# Input material
*** Begin section ***

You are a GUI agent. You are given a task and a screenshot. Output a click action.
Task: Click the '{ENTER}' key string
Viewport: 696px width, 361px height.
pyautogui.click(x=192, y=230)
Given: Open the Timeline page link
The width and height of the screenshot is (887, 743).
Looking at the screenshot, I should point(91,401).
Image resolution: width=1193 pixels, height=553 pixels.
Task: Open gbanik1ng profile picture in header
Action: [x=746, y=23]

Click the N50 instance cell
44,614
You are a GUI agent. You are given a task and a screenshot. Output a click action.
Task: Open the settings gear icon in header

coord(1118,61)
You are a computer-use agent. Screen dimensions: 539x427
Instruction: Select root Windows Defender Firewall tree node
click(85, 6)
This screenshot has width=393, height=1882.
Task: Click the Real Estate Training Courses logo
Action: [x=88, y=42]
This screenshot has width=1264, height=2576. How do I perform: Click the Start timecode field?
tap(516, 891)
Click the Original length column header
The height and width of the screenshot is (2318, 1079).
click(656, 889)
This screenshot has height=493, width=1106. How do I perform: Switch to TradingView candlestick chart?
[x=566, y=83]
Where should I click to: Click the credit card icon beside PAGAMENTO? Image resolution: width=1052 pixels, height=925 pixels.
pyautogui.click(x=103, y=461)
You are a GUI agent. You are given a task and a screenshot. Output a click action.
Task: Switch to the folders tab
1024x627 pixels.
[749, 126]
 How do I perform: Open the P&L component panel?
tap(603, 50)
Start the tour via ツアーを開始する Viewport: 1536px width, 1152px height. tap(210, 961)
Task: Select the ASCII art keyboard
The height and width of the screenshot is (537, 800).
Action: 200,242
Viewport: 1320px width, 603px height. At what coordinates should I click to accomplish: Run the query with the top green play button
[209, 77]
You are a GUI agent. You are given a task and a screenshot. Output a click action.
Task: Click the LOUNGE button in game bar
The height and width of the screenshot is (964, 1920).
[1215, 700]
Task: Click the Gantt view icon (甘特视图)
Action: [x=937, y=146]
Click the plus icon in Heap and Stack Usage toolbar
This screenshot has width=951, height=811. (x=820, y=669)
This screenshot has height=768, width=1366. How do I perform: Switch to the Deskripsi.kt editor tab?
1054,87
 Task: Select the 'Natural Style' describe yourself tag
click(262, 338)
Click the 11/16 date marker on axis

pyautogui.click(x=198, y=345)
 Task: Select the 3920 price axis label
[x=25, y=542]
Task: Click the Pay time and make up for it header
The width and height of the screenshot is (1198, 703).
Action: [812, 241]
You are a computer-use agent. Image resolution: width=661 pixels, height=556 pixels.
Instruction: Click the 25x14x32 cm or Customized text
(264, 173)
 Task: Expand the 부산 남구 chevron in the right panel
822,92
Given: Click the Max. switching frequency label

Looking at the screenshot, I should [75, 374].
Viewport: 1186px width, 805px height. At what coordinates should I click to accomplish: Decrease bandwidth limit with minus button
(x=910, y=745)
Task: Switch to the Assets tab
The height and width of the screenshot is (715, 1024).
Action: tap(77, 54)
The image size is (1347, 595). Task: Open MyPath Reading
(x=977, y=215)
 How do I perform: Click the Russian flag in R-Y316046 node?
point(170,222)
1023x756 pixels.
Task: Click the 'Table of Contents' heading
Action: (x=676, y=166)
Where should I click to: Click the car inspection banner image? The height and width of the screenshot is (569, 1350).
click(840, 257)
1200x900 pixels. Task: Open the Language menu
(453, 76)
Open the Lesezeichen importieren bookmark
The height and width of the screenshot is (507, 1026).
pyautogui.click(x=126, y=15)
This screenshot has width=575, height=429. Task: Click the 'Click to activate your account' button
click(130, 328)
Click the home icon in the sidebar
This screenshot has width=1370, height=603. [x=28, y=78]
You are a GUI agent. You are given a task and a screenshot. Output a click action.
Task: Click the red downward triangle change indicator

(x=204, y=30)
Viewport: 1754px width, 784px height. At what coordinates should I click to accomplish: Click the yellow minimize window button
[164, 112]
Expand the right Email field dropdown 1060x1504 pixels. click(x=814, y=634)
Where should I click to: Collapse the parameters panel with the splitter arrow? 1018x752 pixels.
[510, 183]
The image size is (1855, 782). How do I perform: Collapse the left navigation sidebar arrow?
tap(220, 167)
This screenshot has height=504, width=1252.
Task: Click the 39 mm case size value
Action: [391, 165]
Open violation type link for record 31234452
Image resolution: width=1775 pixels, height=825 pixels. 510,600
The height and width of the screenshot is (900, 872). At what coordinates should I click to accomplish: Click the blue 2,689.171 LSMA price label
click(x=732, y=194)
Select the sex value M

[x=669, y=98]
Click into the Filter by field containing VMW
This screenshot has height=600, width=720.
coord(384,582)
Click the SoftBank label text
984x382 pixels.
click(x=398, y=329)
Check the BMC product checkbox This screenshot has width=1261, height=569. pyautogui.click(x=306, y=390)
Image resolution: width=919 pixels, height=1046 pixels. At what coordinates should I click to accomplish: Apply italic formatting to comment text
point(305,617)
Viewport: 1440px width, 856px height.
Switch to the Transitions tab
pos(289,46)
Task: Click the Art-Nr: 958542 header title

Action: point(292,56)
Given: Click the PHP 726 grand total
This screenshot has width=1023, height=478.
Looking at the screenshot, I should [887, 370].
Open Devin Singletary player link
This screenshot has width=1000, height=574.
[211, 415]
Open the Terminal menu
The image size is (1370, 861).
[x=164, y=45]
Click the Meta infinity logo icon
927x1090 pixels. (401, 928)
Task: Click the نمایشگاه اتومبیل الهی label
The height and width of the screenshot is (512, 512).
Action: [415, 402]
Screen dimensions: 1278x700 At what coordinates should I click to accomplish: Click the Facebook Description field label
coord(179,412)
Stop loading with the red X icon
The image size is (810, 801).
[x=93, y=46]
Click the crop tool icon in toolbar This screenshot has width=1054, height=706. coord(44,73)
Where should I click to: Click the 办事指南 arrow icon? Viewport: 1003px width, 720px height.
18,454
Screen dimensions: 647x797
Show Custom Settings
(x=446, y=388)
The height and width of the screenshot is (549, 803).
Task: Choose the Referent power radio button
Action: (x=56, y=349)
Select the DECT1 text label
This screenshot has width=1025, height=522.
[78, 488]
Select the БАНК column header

*** End section ***

Without skipping anything, transcribe every line above exactly.

# Solution to this exercise
You are a GUI agent. You are given a task and a screenshot. Output a click action.
Task: Click the '{ENTER}' key string
Viewport: 696px width, 361px height.
pyautogui.click(x=192, y=230)
Given: Open the Timeline page link
The width and height of the screenshot is (887, 743).
Looking at the screenshot, I should point(91,401).
Image resolution: width=1193 pixels, height=553 pixels.
Task: Open gbanik1ng profile picture in header
Action: [x=746, y=23]

Click the N50 instance cell
44,614
You are a GUI agent. You are given a task and a screenshot. Output a click action.
Task: Open the settings gear icon in header

coord(1118,61)
You are a computer-use agent. Screen dimensions: 539x427
Instruction: Select root Windows Defender Firewall tree node
click(85, 6)
This screenshot has width=393, height=1882.
Task: Click the Real Estate Training Courses logo
Action: [x=88, y=42]
This screenshot has width=1264, height=2576. How do I perform: Click the Start timecode field?
tap(516, 891)
Click the Original length column header
The height and width of the screenshot is (2318, 1079).
click(656, 889)
This screenshot has height=493, width=1106. How do I perform: Switch to TradingView candlestick chart?
[x=566, y=83]
Where should I click to: Click the credit card icon beside PAGAMENTO? Image resolution: width=1052 pixels, height=925 pixels.
pyautogui.click(x=103, y=461)
You are a GUI agent. You are given a task and a screenshot. Output a click action.
Task: Switch to the folders tab
1024x627 pixels.
[749, 126]
 How do I perform: Open the P&L component panel?
tap(603, 50)
Start the tour via ツアーを開始する Viewport: 1536px width, 1152px height. tap(210, 961)
Task: Select the ASCII art keyboard
The height and width of the screenshot is (537, 800).
Action: 200,242
Viewport: 1320px width, 603px height. At what coordinates should I click to accomplish: Run the query with the top green play button
[209, 77]
You are a GUI agent. You are given a task and a screenshot. Output a click action.
Task: Click the LOUNGE button in game bar
The height and width of the screenshot is (964, 1920).
[1215, 700]
Task: Click the Gantt view icon (甘特视图)
Action: [x=937, y=146]
Click the plus icon in Heap and Stack Usage toolbar
This screenshot has width=951, height=811. (x=820, y=669)
This screenshot has height=768, width=1366. How do I perform: Switch to the Deskripsi.kt editor tab?
1054,87
 Task: Select the 'Natural Style' describe yourself tag
click(262, 338)
Click the 11/16 date marker on axis

pyautogui.click(x=198, y=345)
 Task: Select the 3920 price axis label
[x=25, y=542]
Task: Click the Pay time and make up for it header
The width and height of the screenshot is (1198, 703).
Action: [812, 241]
You are a computer-use agent. Image resolution: width=661 pixels, height=556 pixels.
Instruction: Click the 25x14x32 cm or Customized text
(264, 173)
 Task: Expand the 부산 남구 chevron in the right panel
822,92
Given: Click the Max. switching frequency label

Looking at the screenshot, I should [75, 374].
Viewport: 1186px width, 805px height. At what coordinates should I click to accomplish: Decrease bandwidth limit with minus button
(x=910, y=745)
Task: Switch to the Assets tab
The height and width of the screenshot is (715, 1024).
Action: tap(77, 54)
The image size is (1347, 595). Task: Open MyPath Reading
(x=977, y=215)
 How do I perform: Click the Russian flag in R-Y316046 node?
point(170,222)
1023x756 pixels.
Task: Click the 'Table of Contents' heading
Action: (x=676, y=166)
Where should I click to: Click the car inspection banner image? The height and width of the screenshot is (569, 1350).
click(840, 257)
1200x900 pixels. Task: Open the Language menu
(453, 76)
Open the Lesezeichen importieren bookmark
The height and width of the screenshot is (507, 1026).
pyautogui.click(x=126, y=15)
This screenshot has width=575, height=429. Task: Click the 'Click to activate your account' button
click(130, 328)
Click the home icon in the sidebar
This screenshot has width=1370, height=603. [x=28, y=78]
You are a GUI agent. You are given a task and a screenshot. Output a click action.
Task: Click the red downward triangle change indicator

(x=204, y=30)
Viewport: 1754px width, 784px height. At what coordinates should I click to accomplish: Click the yellow minimize window button
[164, 112]
Expand the right Email field dropdown 1060x1504 pixels. click(x=814, y=634)
Where should I click to: Collapse the parameters panel with the splitter arrow? 1018x752 pixels.
[510, 183]
The image size is (1855, 782). How do I perform: Collapse the left navigation sidebar arrow?
tap(220, 167)
This screenshot has height=504, width=1252.
Task: Click the 39 mm case size value
Action: [391, 165]
Open violation type link for record 31234452
Image resolution: width=1775 pixels, height=825 pixels. 510,600
The height and width of the screenshot is (900, 872). At what coordinates should I click to accomplish: Click the blue 2,689.171 LSMA price label
click(x=732, y=194)
Select the sex value M

[x=669, y=98]
Click into the Filter by field containing VMW
This screenshot has height=600, width=720.
coord(384,582)
Click the SoftBank label text
984x382 pixels.
click(x=398, y=329)
Check the BMC product checkbox This screenshot has width=1261, height=569. pyautogui.click(x=306, y=390)
Image resolution: width=919 pixels, height=1046 pixels. At what coordinates should I click to accomplish: Apply italic formatting to comment text
point(305,617)
Viewport: 1440px width, 856px height.
Switch to the Transitions tab
pos(289,46)
Task: Click the Art-Nr: 958542 header title

Action: point(292,56)
Given: Click the PHP 726 grand total
This screenshot has width=1023, height=478.
Looking at the screenshot, I should [887, 370].
Open Devin Singletary player link
This screenshot has width=1000, height=574.
[211, 415]
Open the Terminal menu
The image size is (1370, 861).
[x=164, y=45]
Click the Meta infinity logo icon
927x1090 pixels. (401, 928)
Task: Click the نمایشگاه اتومبیل الهی label
The height and width of the screenshot is (512, 512).
Action: [415, 402]
Screen dimensions: 1278x700 At what coordinates should I click to accomplish: Click the Facebook Description field label
coord(179,412)
Stop loading with the red X icon
The image size is (810, 801).
[x=93, y=46]
Click the crop tool icon in toolbar This screenshot has width=1054, height=706. coord(44,73)
Where should I click to: Click the 办事指南 arrow icon? Viewport: 1003px width, 720px height.
18,454
Screen dimensions: 647x797
Show Custom Settings
(x=446, y=388)
The height and width of the screenshot is (549, 803).
Task: Choose the Referent power radio button
Action: (x=56, y=349)
Select the DECT1 text label
This screenshot has width=1025, height=522.
[78, 488]
Select the БАНК column header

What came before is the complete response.